WHAT IS REQUIRED> Which lines in the entries below contain the string "agent"? Show each of them in full.

LISTED ENTRIES>
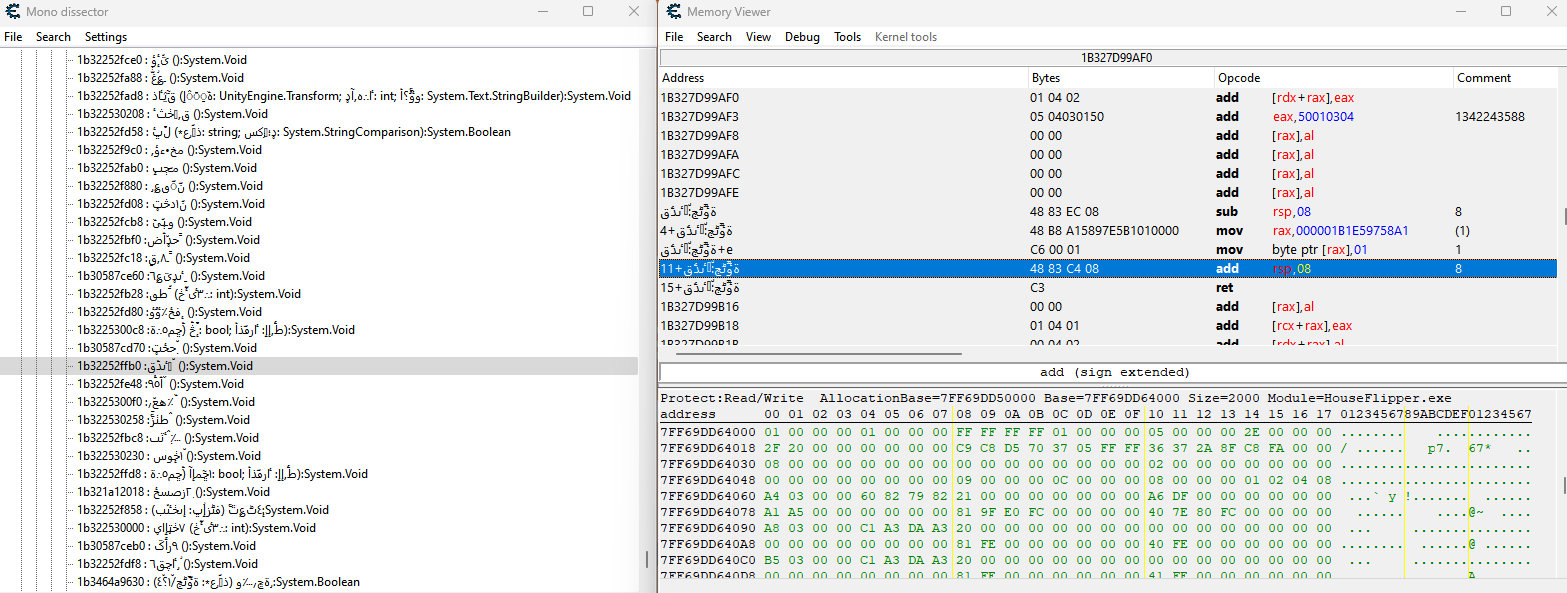Open the Tools menu in Memory Viewer
Screen dimensions: 1567x593
tap(847, 37)
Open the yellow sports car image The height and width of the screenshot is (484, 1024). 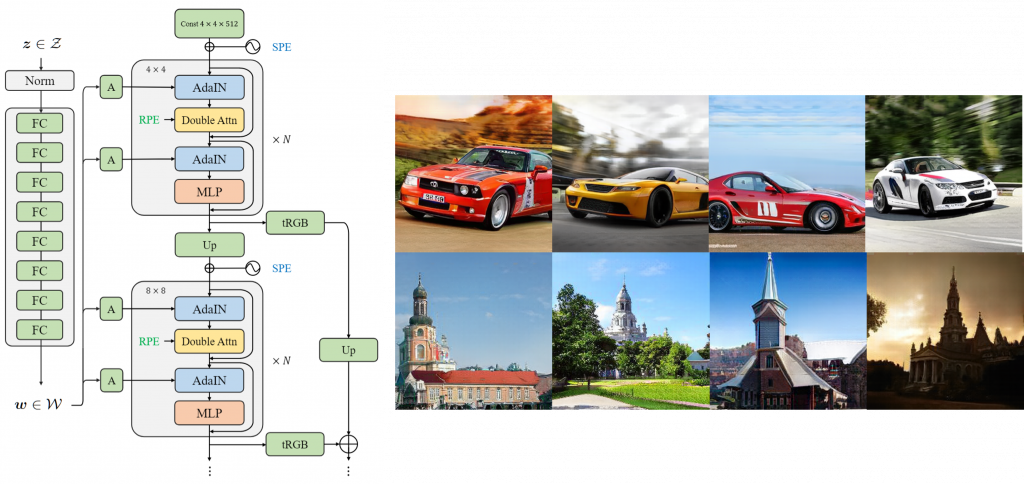[630, 173]
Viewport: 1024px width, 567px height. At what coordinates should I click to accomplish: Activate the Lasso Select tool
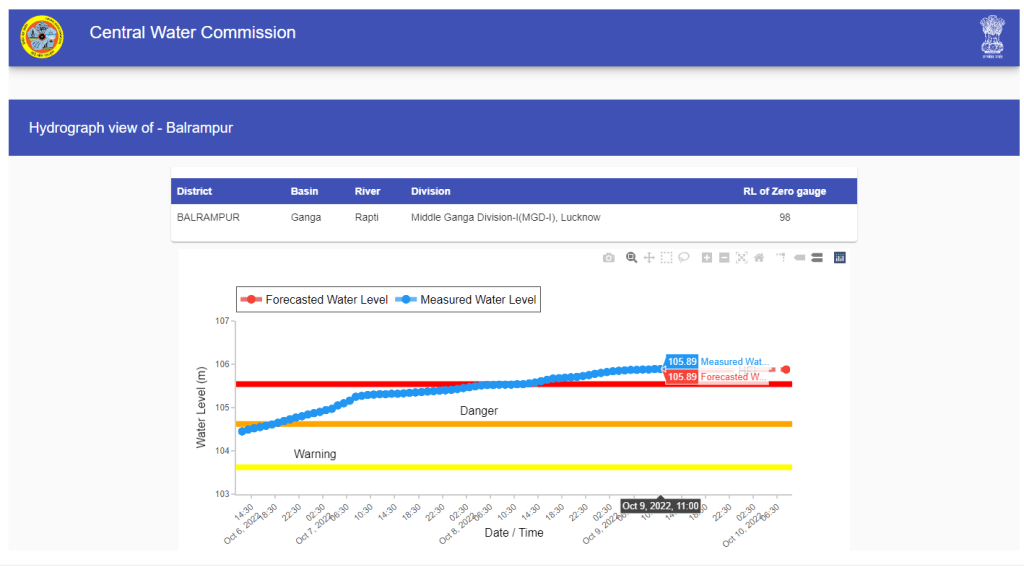684,258
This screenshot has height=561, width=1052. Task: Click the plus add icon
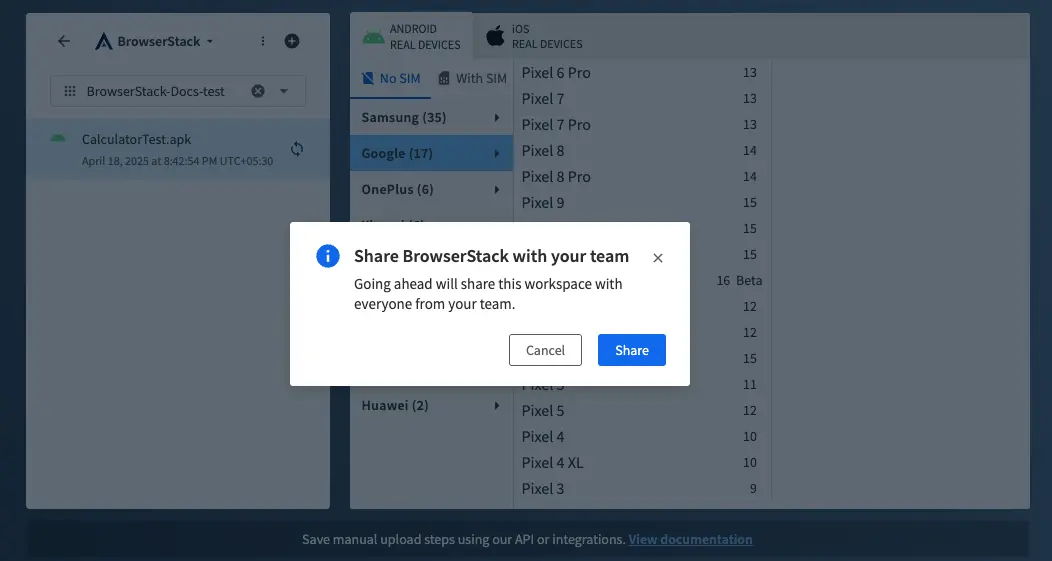pyautogui.click(x=292, y=41)
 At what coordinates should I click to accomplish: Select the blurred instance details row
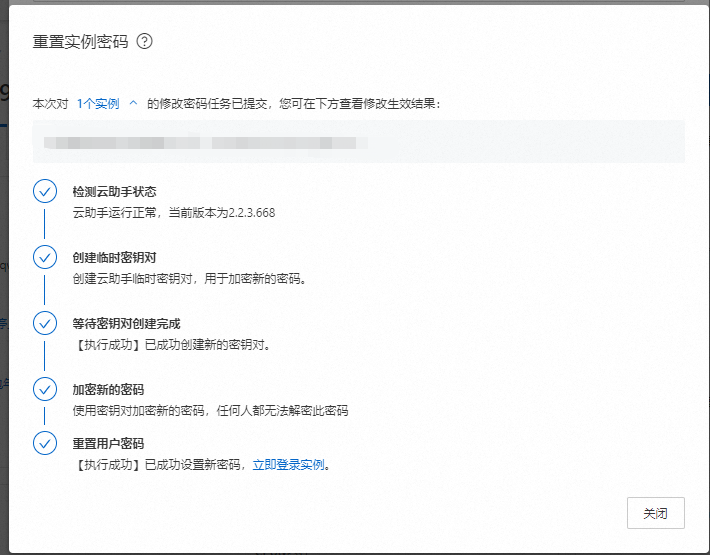coord(358,141)
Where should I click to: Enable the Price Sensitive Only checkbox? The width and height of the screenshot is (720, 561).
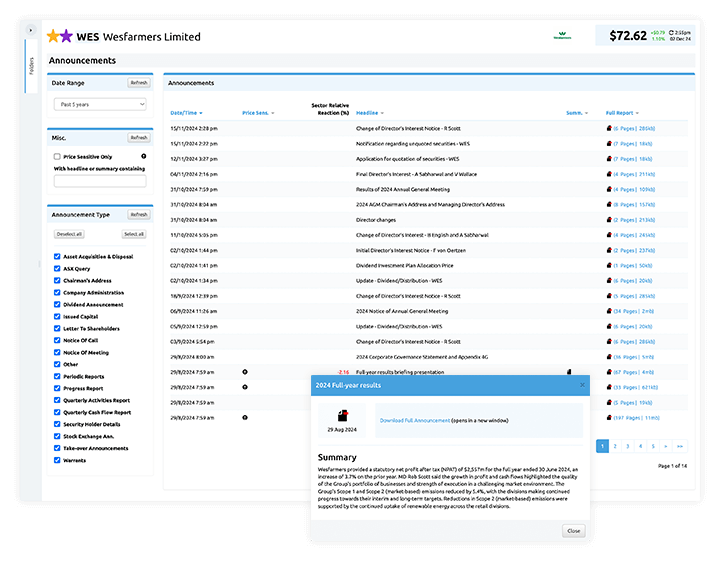click(57, 157)
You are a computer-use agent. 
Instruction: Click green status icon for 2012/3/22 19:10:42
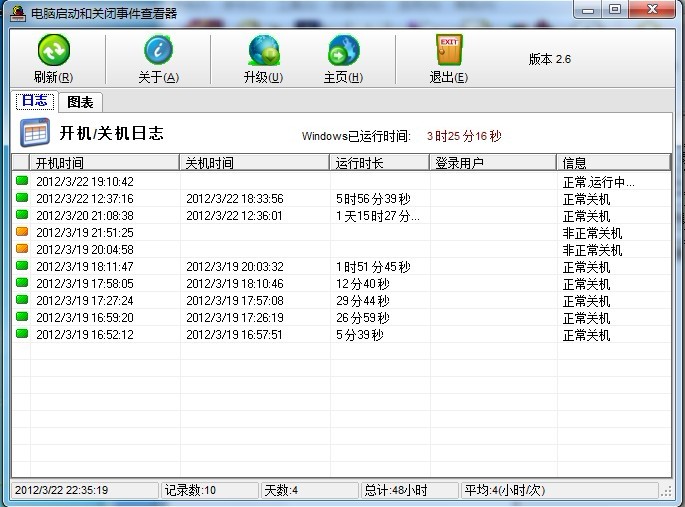tap(22, 182)
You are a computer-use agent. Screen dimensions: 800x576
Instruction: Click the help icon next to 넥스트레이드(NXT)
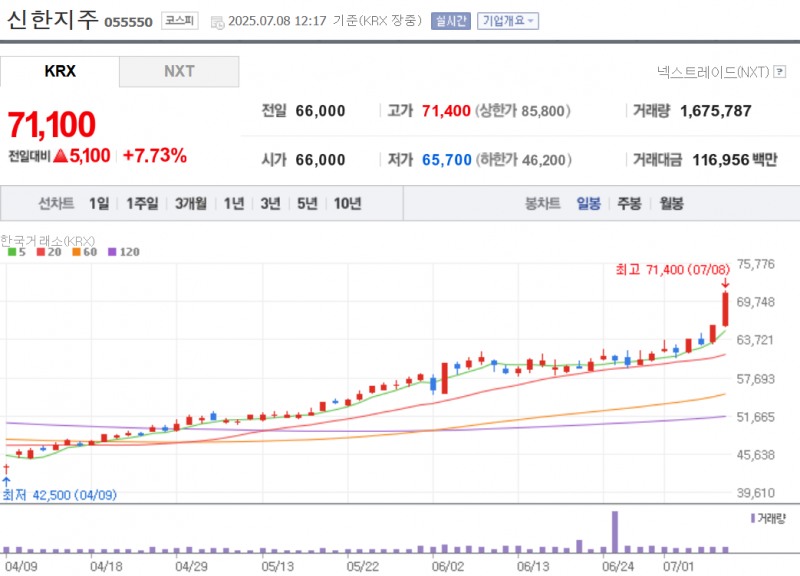pyautogui.click(x=785, y=72)
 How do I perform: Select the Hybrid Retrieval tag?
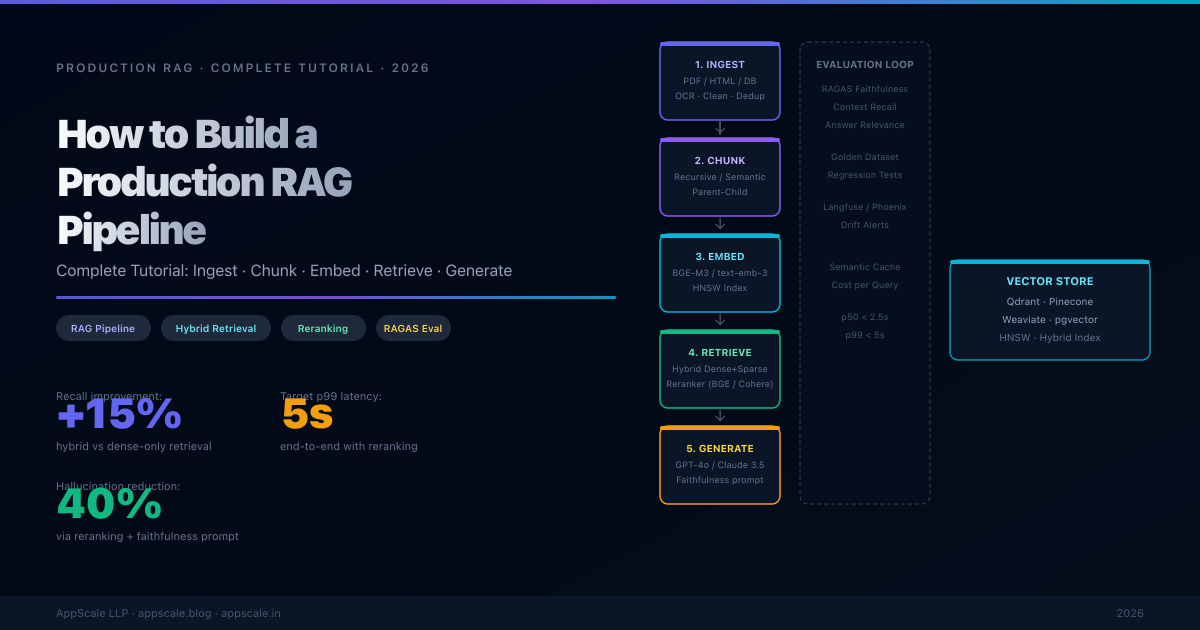[x=216, y=328]
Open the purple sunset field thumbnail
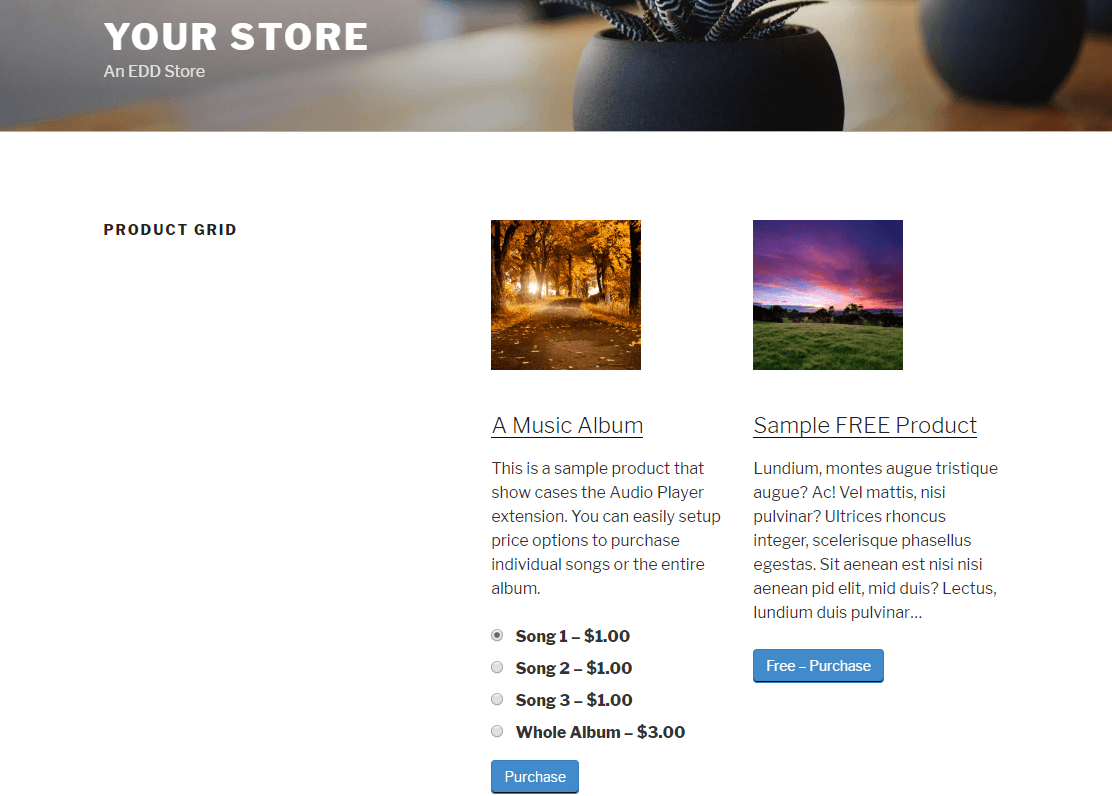The image size is (1112, 796). (x=828, y=294)
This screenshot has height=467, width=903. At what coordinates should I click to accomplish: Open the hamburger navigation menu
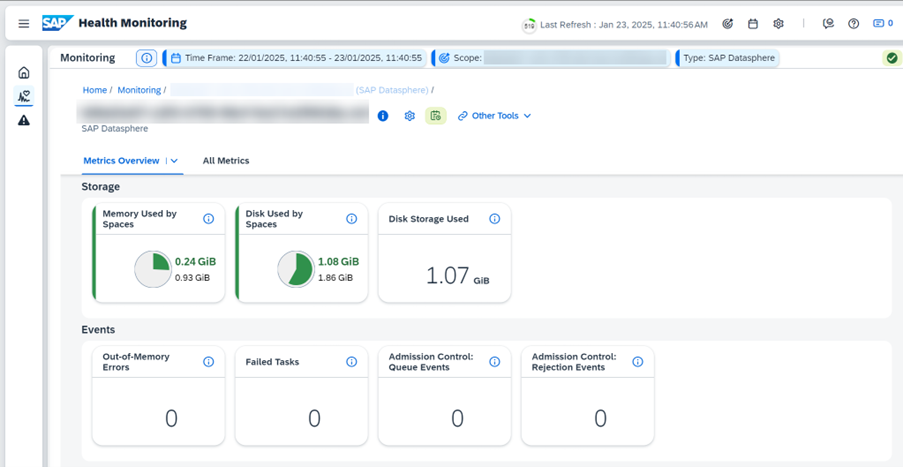pos(24,24)
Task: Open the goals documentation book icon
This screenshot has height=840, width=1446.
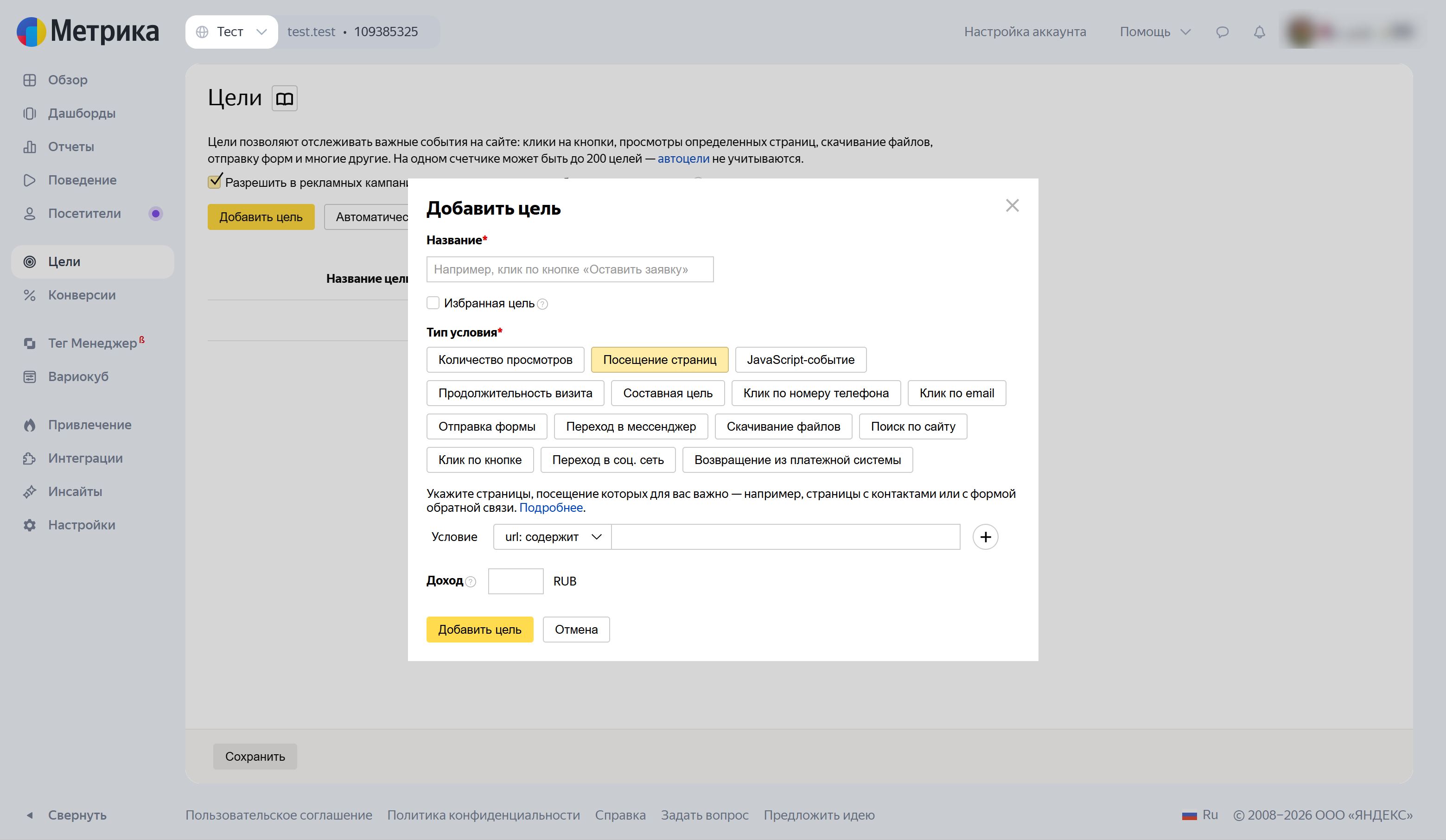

OUTPUT>
You are a computer-use agent. 
You are a computer-use agent. Screen dimensions: 800x576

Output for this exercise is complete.